Film crew visits Piedmont schools to promote regional technology consortium
by Laura Johnson
Dec 20, 2012 | 3448 views |  0 comments | 14 14 recommendations | email to a friend | print
A crew member of Big Communications, a Birmingham-based firm, films students at Piedmont Middle School for a video that Jacksonville State University will use to promote a new technology consortium. (Trent Penny / Anniston Star)
A crew member of Big Communications, a Birmingham-based firm, films students at Piedmont Middle School for a video that Jacksonville State University will use to promote a new technology consortium. (Trent Penny / Anniston Star)
Eighth-grade algebra teacher Stephanie Steward came face-to-lens with a video camera and a professional video production crew on Dec. 13 in an otherwise empty hallway at Piedmont Middle School.

Big Communications, a Birmingham-based firm, filmed Steward for a video that Jacksonville State University will use to promote CORE, a developing consortium that aims to help educators infuse classrooms with technology. Once complete, the video, which will also feature other school districts in the state, will serve as a portal into some of northeast Alabama’s most technologically advanced schools, developers said.

CORE is a partnership between Jacksonville State University and about 20 K-12 school systems in northeastern Alabama. CORE, which formed last summer, provides workshops to help educators show each other how to use technology to prepare their students for life after high school, according to JSU officials.

“The ultimate goal is transforming all of Northeast Alabama through our technology initiative,” Piedmont schools Superintendent Matt Akin said of CORE. “We can all learn from each other.”

CORE is an offshoot of a partnership developed between Apple, Piedmont City Schools and JSU last year. The group formed this summer as Piedmont schools and JSU began discussing sharing what they’ve learned with other districts.

All of Calhoun County’s school districts and several districts in surrounding counties are participating, Akin said.

In November, JSU hosted the first CORE conference, which more than 90 people attended. The next meeting is scheduled for January, and a large-scale CORE Academy conference is scheduled for June, according to Angie Finley, a JSU spokeswoman.

Three years ago Piedmont City Schools began the type of progressive technology initiative that will be discussed at CORE conferences. Since starting the technology program, the school system has put a take-home MacBook computer in the hands of each student in grades 4 through 12, and it’s working on equipping students in kindergarten through third grade with Apple-made mobile devices.

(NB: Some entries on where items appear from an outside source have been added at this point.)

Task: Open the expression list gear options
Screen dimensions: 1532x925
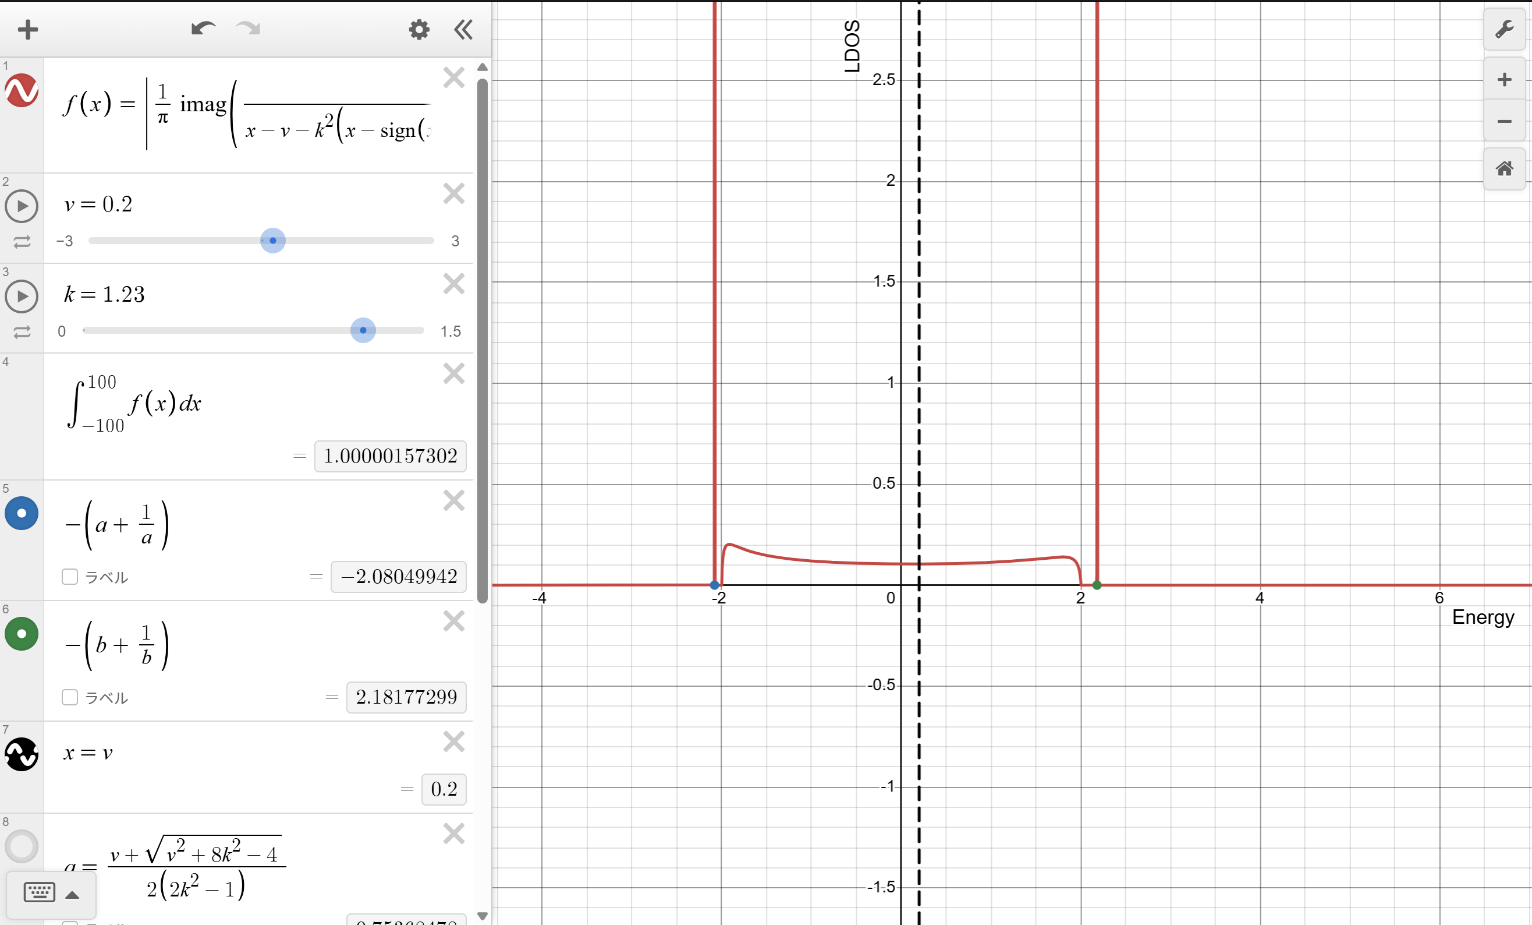Action: point(418,29)
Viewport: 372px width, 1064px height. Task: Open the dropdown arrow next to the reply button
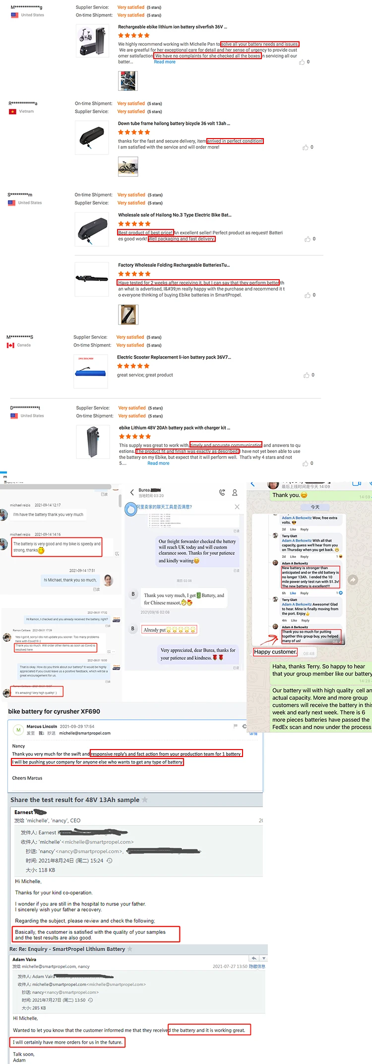[x=264, y=958]
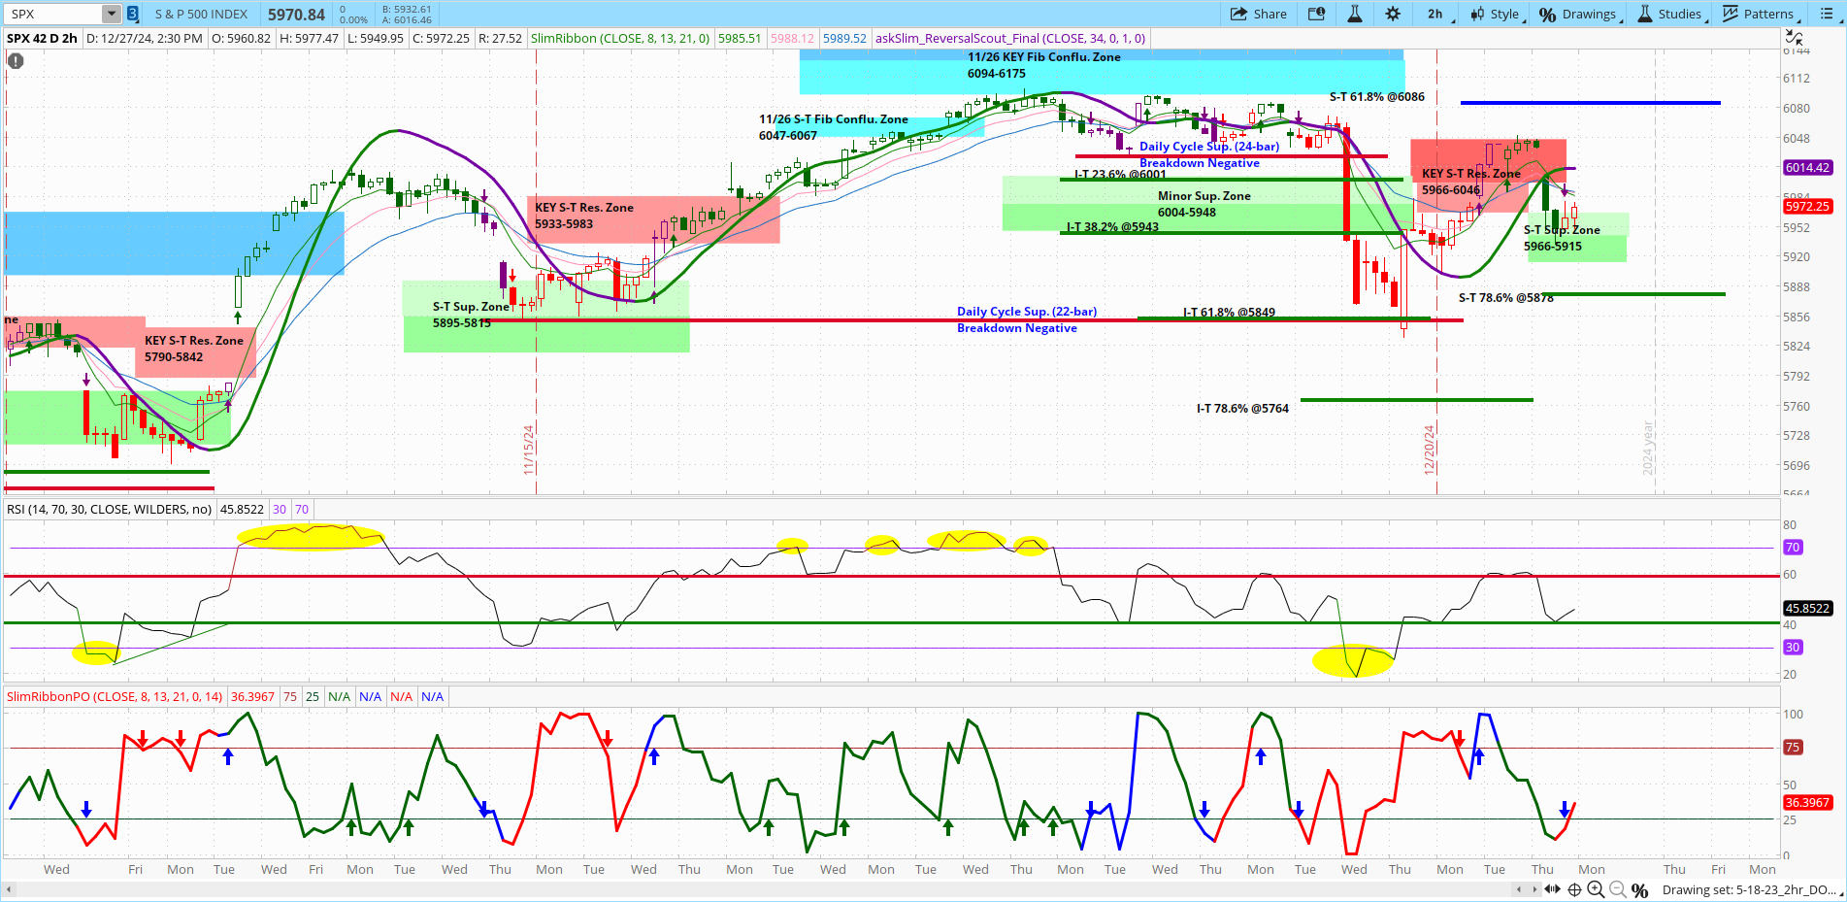1847x902 pixels.
Task: Open the Patterns menu
Action: tap(1760, 14)
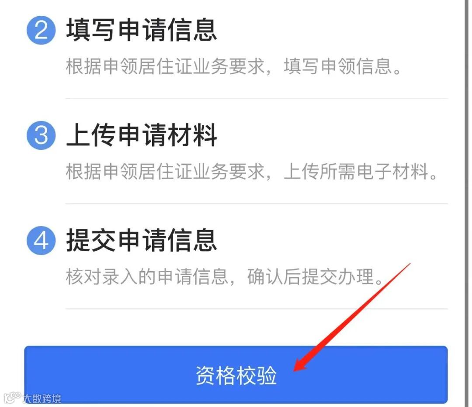Click the right edge scrollbar strip

pos(467,204)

In front of the cameras at Piedmont Middle on Thursday, Steward summed up the significance of the initiative for her students.

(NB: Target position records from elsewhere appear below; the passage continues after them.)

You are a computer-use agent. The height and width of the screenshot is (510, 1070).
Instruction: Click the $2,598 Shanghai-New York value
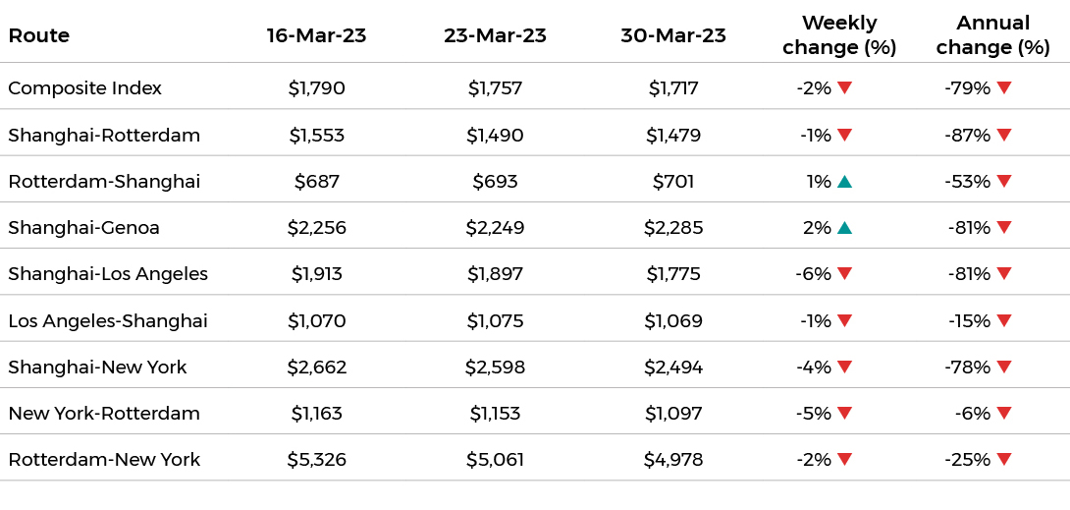(x=495, y=368)
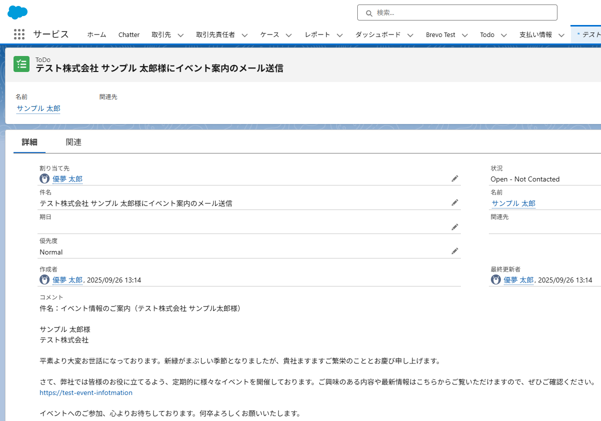
Task: Go to the ホーム navigation item
Action: 97,35
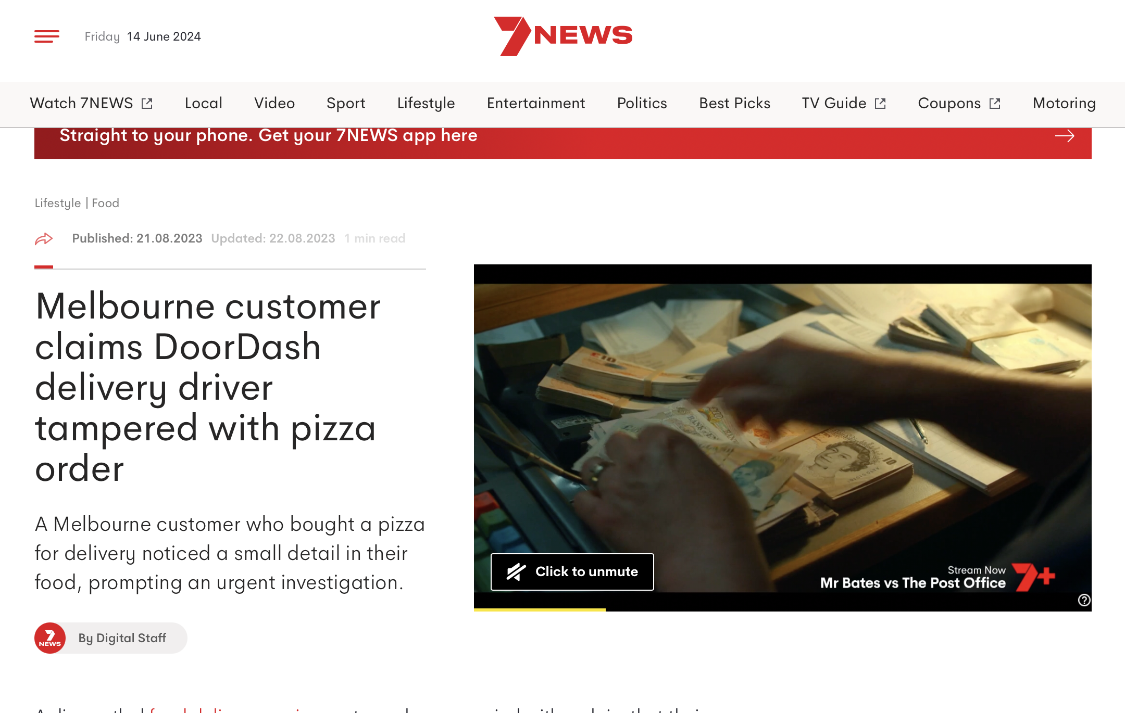Click the red share arrow icon
This screenshot has height=713, width=1125.
click(44, 239)
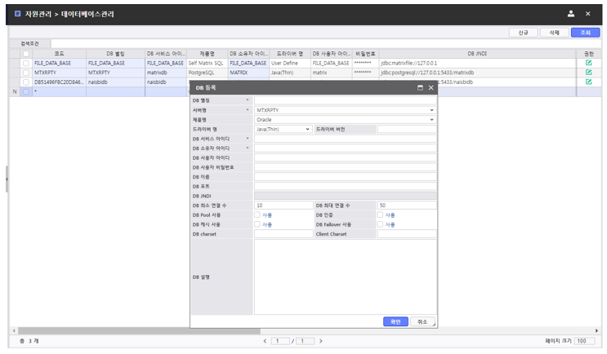Open the 드라이버 명 Java(Thin) dropdown
The image size is (607, 354).
[283, 129]
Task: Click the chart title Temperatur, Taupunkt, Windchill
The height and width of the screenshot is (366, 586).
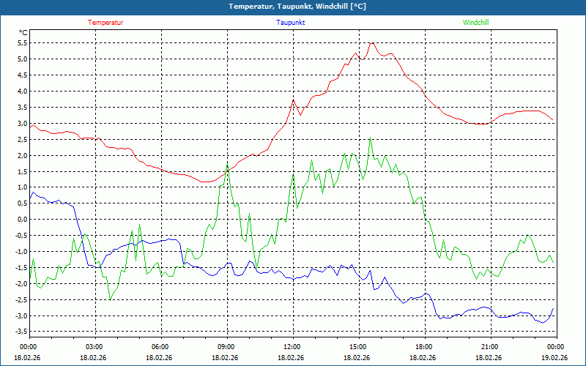Action: (297, 7)
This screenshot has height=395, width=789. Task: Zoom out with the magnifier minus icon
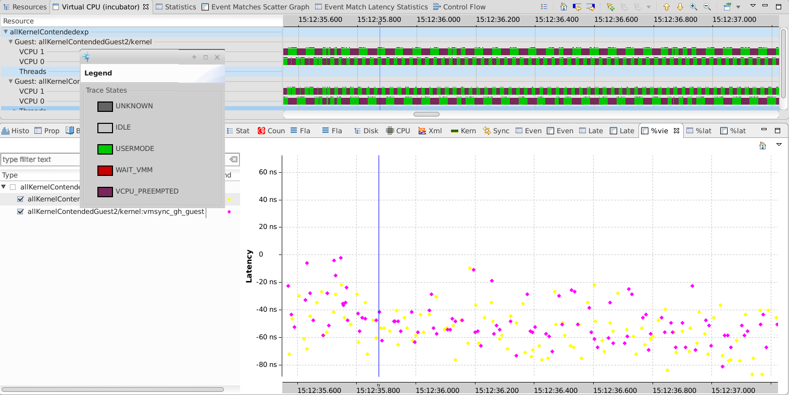pyautogui.click(x=706, y=7)
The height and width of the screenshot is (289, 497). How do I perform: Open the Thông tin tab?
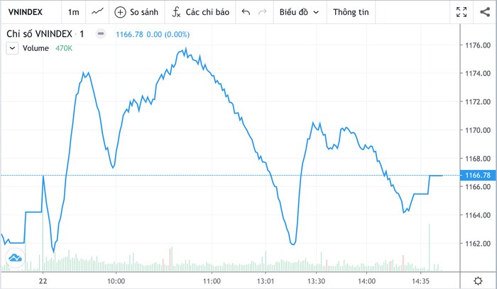(351, 12)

“It’s made the world come into our classroom,” she said.

It’s also extended her reach as a teacher. Through the use of the Internet, Steward is able to help her students with homework, she told the film crew.

“I’ve seen them take more ownership of their learning,” Steward said.

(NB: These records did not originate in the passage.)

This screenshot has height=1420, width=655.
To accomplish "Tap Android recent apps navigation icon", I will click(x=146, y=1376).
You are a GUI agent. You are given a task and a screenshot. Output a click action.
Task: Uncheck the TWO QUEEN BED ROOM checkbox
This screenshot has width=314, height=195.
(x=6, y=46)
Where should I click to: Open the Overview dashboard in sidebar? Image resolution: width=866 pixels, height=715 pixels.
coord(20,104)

Technology in Piedmont schools is already impacting students in all grades.

A few hallways away from the spot Steward was being interviewed, first-grade teacher Liz Harper spent the morning teaching small groups of four students using an iPod touch and an iPad. Through an application that allows users to draw on screens with their fingers, Harper taught the children frequently used words.

Harper called out a word for the four students to spell, and then, using their fingers as writing utensils, the students spelled the word on the small screens before flipping them over to show her the word. Then, Harper turned her device, an iPad, over for the students to see the correct spelling of the word.

“Those are really fun games but they teach you about reading,” Harper’s student Tanner Curvin said about some of the iPad games he uses in class.

Piedmont picked up the details of its technology initiative from a school district in North Carolina.

“We took everything they were doing and learned from them and brought it back,” Akin said. “As we’ve grown over the last three years, we’ve begun doing our own thing, but we’re still doing some of what they were doing.”

The technique Harper used in her classroom Thursday is the type of information Akin wants his district to share with other schools through CORE. But the superintendent said he also wants to help other school districts in a broader sense at CORE, much in the same way the North Carolina district enabled Piedmont to implement its aggressive technology initiative three years ago.

“JSU can really help us take it to the next level,” Akin said. “If we can pull from Talladega to Fort Pane and take the best of the best and pull from each other, that’s what it’s all about.”